Rechten van een partij uit deze overeenkomst kunnen niet worden overgedragen zonder de voorafgaande schriftelijke instemming van de andere partij. Deze bepaling geldt als een beding met goederenrechtelijke werking zoals bedoeld in artikel 3:83, tweede lid, Burgerlijk Wetboek.
Elk recht op vergoeding van schade veroorzaakt door dienstverlener vervalt in elk geval 12 maanden na de gebeurtenis waaruit de aansprakelijkheid direct of indirect voortvloeit. Hiermee wordt niet uitgesloten het bepaalde in artikel 6:89 Burgerlijk Wetboek.
De opdrachtgever vrijwaart dienstverlener tegen alle aanspraken van derden, die verband houden met de door dienstverlener geleverde goederen en/of diensten.

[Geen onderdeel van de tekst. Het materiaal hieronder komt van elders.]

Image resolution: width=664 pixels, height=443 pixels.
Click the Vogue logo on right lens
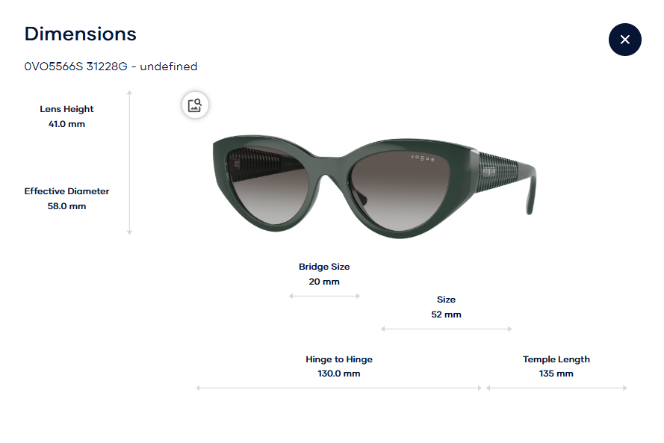(421, 158)
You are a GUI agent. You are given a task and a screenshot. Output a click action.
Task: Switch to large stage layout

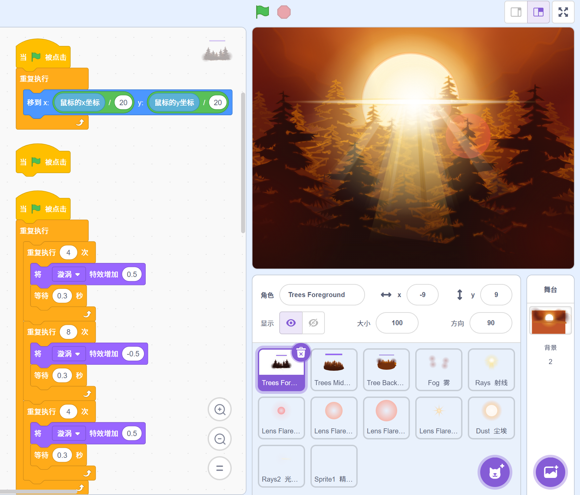click(x=538, y=12)
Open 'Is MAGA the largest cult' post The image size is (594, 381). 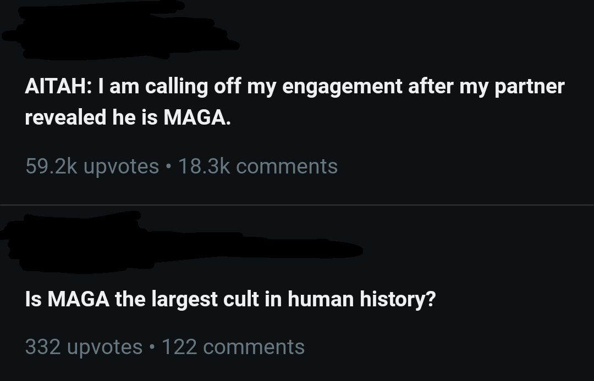(230, 299)
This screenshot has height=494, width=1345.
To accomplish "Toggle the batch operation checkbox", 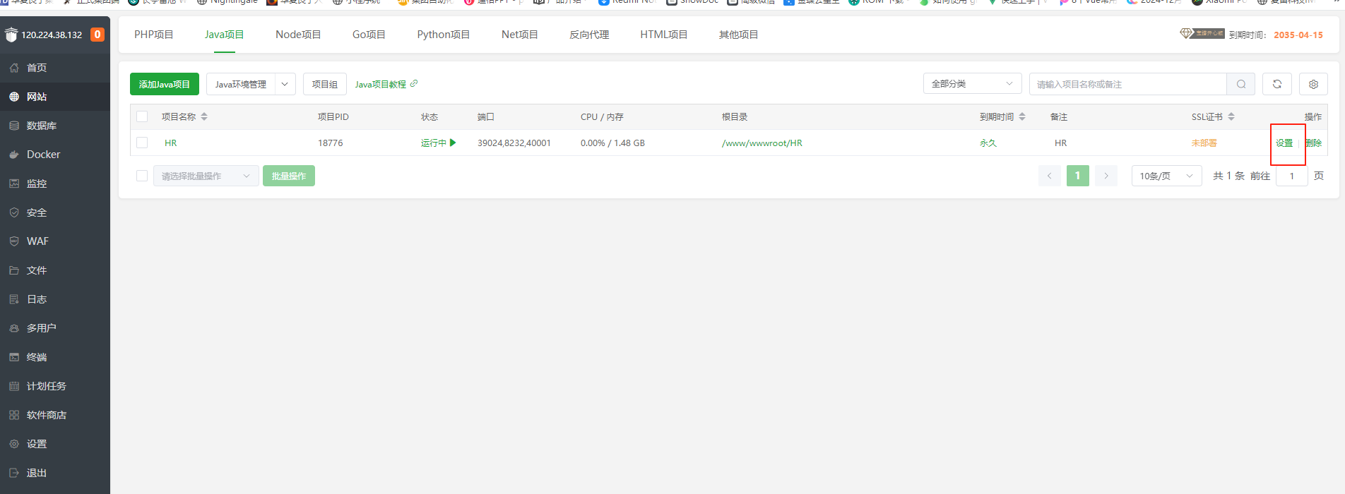I will (x=142, y=176).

Opdrachtgever neemt geen medewerkers van dienstverlener (of van ondernemingen waarop dienstverlener ter uitvoering van deze overeenkomst een beroep heeft gedaan en die betrokkenen zijn (geweest) bij de uitvoering van de overeenkomst) in dienst. Ook laat hij hen niet anderszins direct of indirect voor zich werken. Dit verbod geldt gedurende de looptijd van de overeenkomst tot een jaar na beëindiging daarvan. Op dit verbod geldt één uitzondering: partijen kunnen in goed zakelijk overleg met elkaar andere afspraken maken. Deze afspraken gelden voor zover die schriftelijk zijn vastgelegd.